1. Ação: busca do palácio da Ventura que termina em deceção.

2. Personagem: o sujeito poético – o cavaleiro andante.

3. Tempo: presente.

4. Espaços:
– Físico: “desertos” ® sugere a imensidão do mundo físico;
– Psicológico: “Sonho” ® “O palácio encantado da Ventura!”

    Entre os dois espaços existe uma correlação de sentido (imensidade/profundidade) que aponta
para a necessidade de um “grande sonho” para vencer as dificuldades impostas pela imensidão do
espaço físico a percorrer.

5. Enunciado narrativo de estado (uma situação onírica) e enunciado narrativo de fazer (a busca


do palácio).

6. História narrada na 1.ª pessoa.

7. A progressão narrativa é sugerida por:


® movimento: longe/perto do castelo (vv. 1-8);
® espaço: paisagem/exterior/interior do castelo (vv. 9-14);
® tempo: antes da descoberta/o momento da dupla descoberta: aparência e realidade.

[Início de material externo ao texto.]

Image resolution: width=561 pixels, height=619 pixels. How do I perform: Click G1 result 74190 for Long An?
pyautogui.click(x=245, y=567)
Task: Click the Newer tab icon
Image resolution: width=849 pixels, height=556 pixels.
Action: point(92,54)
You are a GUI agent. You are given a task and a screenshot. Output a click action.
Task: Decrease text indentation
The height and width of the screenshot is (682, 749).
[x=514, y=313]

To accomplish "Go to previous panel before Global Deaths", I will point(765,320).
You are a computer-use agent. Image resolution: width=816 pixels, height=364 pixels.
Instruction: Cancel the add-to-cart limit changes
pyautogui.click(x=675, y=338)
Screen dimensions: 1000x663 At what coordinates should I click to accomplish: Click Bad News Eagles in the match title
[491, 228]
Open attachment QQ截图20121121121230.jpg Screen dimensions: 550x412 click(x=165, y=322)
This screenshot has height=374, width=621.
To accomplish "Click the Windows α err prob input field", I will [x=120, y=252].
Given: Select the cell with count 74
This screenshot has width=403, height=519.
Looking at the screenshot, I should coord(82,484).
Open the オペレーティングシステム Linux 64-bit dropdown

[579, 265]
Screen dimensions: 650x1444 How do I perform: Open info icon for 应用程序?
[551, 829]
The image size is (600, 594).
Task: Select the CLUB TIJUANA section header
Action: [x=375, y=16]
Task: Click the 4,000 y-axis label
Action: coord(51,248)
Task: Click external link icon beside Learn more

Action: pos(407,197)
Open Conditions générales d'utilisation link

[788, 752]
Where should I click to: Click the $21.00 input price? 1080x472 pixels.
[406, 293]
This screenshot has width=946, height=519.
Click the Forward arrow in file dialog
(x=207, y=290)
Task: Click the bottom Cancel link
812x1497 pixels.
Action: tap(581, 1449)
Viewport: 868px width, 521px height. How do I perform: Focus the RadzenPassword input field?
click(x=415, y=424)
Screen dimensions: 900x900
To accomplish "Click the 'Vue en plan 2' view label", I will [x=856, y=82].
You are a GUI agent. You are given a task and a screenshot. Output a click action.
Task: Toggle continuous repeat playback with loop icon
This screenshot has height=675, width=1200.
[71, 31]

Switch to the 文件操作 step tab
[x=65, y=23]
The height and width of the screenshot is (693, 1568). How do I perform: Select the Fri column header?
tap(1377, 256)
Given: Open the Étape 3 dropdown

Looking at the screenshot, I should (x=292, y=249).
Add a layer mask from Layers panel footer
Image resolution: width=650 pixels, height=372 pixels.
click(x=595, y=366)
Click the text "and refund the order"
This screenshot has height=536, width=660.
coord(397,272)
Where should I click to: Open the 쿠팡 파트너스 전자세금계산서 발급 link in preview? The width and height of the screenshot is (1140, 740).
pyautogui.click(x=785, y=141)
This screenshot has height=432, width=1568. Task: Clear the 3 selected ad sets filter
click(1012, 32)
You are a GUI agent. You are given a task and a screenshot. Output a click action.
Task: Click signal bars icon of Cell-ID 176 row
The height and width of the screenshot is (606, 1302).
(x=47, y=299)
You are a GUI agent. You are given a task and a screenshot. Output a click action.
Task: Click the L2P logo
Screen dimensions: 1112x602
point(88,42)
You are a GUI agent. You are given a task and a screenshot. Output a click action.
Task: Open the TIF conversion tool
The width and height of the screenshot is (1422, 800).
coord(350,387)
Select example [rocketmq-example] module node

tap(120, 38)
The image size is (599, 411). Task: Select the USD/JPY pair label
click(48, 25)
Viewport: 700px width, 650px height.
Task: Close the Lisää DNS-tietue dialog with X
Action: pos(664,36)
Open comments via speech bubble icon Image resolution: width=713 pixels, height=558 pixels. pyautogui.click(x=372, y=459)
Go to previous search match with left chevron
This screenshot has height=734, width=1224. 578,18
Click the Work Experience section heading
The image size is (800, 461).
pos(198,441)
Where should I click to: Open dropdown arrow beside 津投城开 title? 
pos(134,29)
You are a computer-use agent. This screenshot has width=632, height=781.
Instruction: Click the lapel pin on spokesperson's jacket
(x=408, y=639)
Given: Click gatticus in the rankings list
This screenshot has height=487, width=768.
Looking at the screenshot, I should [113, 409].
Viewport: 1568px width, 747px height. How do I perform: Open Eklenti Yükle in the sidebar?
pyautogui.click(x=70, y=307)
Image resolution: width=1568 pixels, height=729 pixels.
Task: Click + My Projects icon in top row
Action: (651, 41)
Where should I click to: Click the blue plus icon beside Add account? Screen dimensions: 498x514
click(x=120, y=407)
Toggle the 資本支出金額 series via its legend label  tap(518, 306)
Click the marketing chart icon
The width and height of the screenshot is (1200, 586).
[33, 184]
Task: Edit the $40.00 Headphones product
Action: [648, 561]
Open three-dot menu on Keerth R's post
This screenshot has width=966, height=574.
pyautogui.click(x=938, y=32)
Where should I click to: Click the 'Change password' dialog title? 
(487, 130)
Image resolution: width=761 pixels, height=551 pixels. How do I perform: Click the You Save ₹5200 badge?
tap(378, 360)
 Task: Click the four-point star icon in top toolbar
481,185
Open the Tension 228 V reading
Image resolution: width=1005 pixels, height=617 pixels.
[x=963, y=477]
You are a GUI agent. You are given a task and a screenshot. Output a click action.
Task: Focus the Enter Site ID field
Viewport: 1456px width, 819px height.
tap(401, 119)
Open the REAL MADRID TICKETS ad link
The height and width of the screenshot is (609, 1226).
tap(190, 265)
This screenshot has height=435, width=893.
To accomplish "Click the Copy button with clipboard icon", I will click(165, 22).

. Recursos poético-estilísticos

1. Nível fónico

. Soneto: duas quadras e dois tercetos.


. Métrica: versos decassílabos heroicos.
. Rima: - ABAB / ABAB / CCD / EED;
                 - Cruzada nas quadras e emparelhada e interpola nos tercetos;
                 - Consoante (“andante” / “anelante”);
                 - Grave (“andante” / “anelante”) e aguda (“fragor” / “dor”);
                 - Pobre (“andante” / “anelante”) e rica (“Escura” / “Ventura”.
. Aliterações em t, p, l ...
. Transporte: vv. 3-4, 7-8, 13-14.
. Ritmo binário.
. Musicalidade: reforço do sentido através do jogo rítmico (binário) e sonoro (aliteração) que
enfatiza o apelo, a ânsia de felicidade do sujeito lírico, nomeadamente nos versos 2, 6 e
9.
2. Nível morfossintático

. Verbos: encontram-se todos no presente, no indicativo e imperativo, mas nós notamos o


“andamento” deste “cavaleiro andante”, a progressão desta narrativa, ou seja, um:
          - Antes: a “partida” e a busca;
          - Durante: a descoberta do palácio;
          - Depois: a desilusão provocada pela derrota final.
. Substantivos e adjetivos:
- Desertos, sóis, noite escura: as dificuldades da busca, que exigem grande empenho do
homem;
- Palácio encantado da Ventura: a felicidade procurada pelo sujeito;
- Os adjetivos exausto e vacilante, juntamente com o verbo desmaio e
as expressões quebrada a espada e rota a armadura, traduzem o cansaço do sujeito
provocado pela busca e prenunciam a desilusão final;
- Os substantivos ais e, sobretudo, dor, silêncio, escuridão traduzem a deceção e a desilusão
do sujeito;
- A expressão cavaleiro andante aponta para uma figura em movimento (por um espaço físico
e por um espaço psicológico), em busca da felicidade.
. Epinalefa (repetição da preposição por) ® “Por desertos, por sóis, por noite escura”: sugere a
movimentação do cavaleiro.
. A conjunção adversativa mas (v. 5), repetida no verso 13, marca uma relação de oposição entre
as primeira e segunda partes e as terceira e quarta, enquanto o advérbio eis (v. 7), com valor
adversativo, permite o retomar da ilusão e da busca inicial.
. Assíndeto (v. 2).
. Pleonasmo: “noite escura”.
. Paralelismo.

3. Nível semântico
. A proximidade semântica entre as expressões já desmaio (v. 5) e encontro só (silêncio e
escuridão) (v. 13), sendo que os versos 5 e 6 anunciam desde logo o carácter
decetivo do encontro.
. Alegoria: o sujeito lírico sonha-se alegoricamente um cavaleiro andante – desejo de evasão –,
mediante a figura medieval do defensor dos fracos, que parte na aventura da
procura, inicialmente, entusiasta e, depois, dolorosa do simbólico “palácio
encantado”. O desenlace desta aventura de cavalaria alegórica é o insucesso, a
derrota final.
® concretização sensível de ideias abstratas;
® procura ansiosa da realização de um ideal da felicidade (“Palácio da Ventura”);
significado     
® consequências destruidoras, no sujeito, de uma busca infrutífera (“Vagabundo”, “Deserdado”);
® desilusão, sofrimento, pessimismo (“Silêncio e escuridão - nada    mais”).
. Gradação.

. Relação com o universo poético anteriano:


-» recorrência de símbolos utilizados: o palácio;
-» desilusão;
-» pessimismo;
-» interrogações e da inquietação;
-» soneto;
-» verso decassilábico.

. Influência de Hartmann:
              -» a metafísica pessimista (Schopenhauer);
              -» a busca de Deus e de si próprio que leva à dor.